桜井市
天理市の南隣の桜井市に着きました。JR・近鉄桜井駅から、電車に6分ほど乗って長谷寺駅に向かいましょう。ここは、奈良観光でも人気の高い長谷寺の最寄り駅です。駅からお寺までは急な階段または坂道で下りてしばらく歩くことになりますが、門前町が発展しているので、散策するのも楽しいです。
長谷寺には、このような屋根の付いた階段の登廊(のぼりろう)が長く続いているのが特徴です。こちらからは、春にボタンが、初夏にアジサイが、そして秋には美しい紅葉が眺められるので、四季折々に訪れてみたいものです。
登廊を登ると、本堂に着きます。こちらには、ご本尊の十一面観世音菩薩が祀られています。室町時代の天文7年(1538年)に造られたこの仏像は、高さ約10メートルほどあり、木造のものとしてはものとしては国内最大と言われています。
本堂には、京都の清水寺にあるような舞台が見られます。こちらからは、境内の五重塔などの建物や門前町、周辺の山々まで眺められます。秋の紅葉や春の新緑の時季は、特に美しいです。
橿原市
桜井市の西隣にある橿原市に着きました。人口は約12万人を数え、奈良市に次ぐ県下第二の都市でもあります。
近鉄の大和八木(やまとやぎ)駅は、京都や大阪市内、三重県の津市や伊勢志摩、愛知県の名古屋へ向かう電車も出ている交通の要衝です。駅前には百貨店や企業の支店が立ち並び、小さいながらも居酒屋が軒を連ねる歓楽街もあります。

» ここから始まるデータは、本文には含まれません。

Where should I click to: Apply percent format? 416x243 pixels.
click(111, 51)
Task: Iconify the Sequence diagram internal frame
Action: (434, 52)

市内には、観光名所も点在しています。まずは、電車で3つ目の橿原神宮前駅(かしはらじんぐうまええき)に向かいましょう。こちらには、我が国の初代天皇とされる神武天皇とその皇后をお祀りしている神社「橿原神宮」があります。
大和三山の一つ、畝傍山(うねびやま)の山麓の約50万平方メートルという広大な敷地に、長い参道が続き、檜皮葺の本殿や神楽殿が配置されています。お正月の初詣の際には、非常に多くの人でにぎわいますが、普段は緑の多い境内をゆっくり散策することができます。
神社の厳かな雰囲気を感じながら参拝したら、南側にある深田池で休憩しましょう。遊歩道、休憩スペースもあり、ほっと一息つくことができます。池で泳ぐ水鳥を見たり、遠くに見える葛城山系の山々を眺めたりすると、癒されるでしょう。
少し北に戻って、お花の鑑賞をしてみましょう。橿原市郊外の本薬師寺跡周辺には、初夏から秋にかけて、水草のホテイアオイが薄紫の可憐な花を咲かせます。
地元の小学生や地域の方々によって休耕田に植えられたもので、近年ではちょっとした観光スポットになっており、写真を撮りに訪れる人も多いです。蒸し暑い時期に咲く薄紫色の花は、とても涼し気です。
御所市(ごせし)
さて、橿原市の南にある御所市にやってきました。人口は約25,000人と、県内の市では最も少ないですが、大阪府にまたがる葛城山、金剛山をはじめとする豊かな自然と、歴史ある社寺、文化財に恵まれた街です。
葛城山麓にある雰囲気の良い神社を訪れてみましょう。葛城一言主神社(かつらぎひとことぬしじんじゃ)は、葛城山の東の麓にある神社で、ご祭神には、当地で姿を現したとされる一言主大神、第二一代雄略天皇が祀られているとされます。
一言であれば、どんな願いでも聴いてくださる神様として信仰される静かな神社は、週末を中心に遠くからも参拝に訪れる人が見られます。
境内からは、田畑が点在する御所市郊外ののどかな風景が楽しめます。ベンチもあるので、少し休憩して次に向かいましょう。
五條市北部
五條市は、奈良盆地の南に位置する人口約28,000人の街です。奈良と和歌山の境にあるため、古くから交通の要衝として栄えた地域で、今でも南和と呼ばれる奈良県南部の中心都市となっています。
飲食店やスーパーが集まる国道24号から少し南に入ってみると、新町通り(しんまちどおり)と呼ばれる旧街道が現れます。伊勢街道や紀州街道などが交差するこの地区は、古くから人や物資の往来とともに栄えてきた街です。
車一台がやっと通れるほどの道沿いには、江戸から昭和初期にかけて建てられた町家が現在でも残っており、ゆっくりと眺めながら歩くことができます。古民家を改装したレストランや古くから続く餅屋、カフェもありますよ。
新町通りの散策が済んだら、国道24号線を西に向かいましょう。お隣和歌山県橋本市に近い上野町(こうずけちょう)には、夏にたくさんのひまわりが咲く畑があります。上野公園の駐車場に車を停めて、道路を渡りましょう。
畑には、9万本ほどのひまわりが植えられており、毎年7月下旬頃から見頃となります。周辺ののどかな風景に、ひまわりの鮮やかな黄色い花が映え、多くの人がカメラを向けています。すぐそばを、和歌山線の列車が一時間に2回ほど通るため、この時を狙って撮影する人も多いですよ。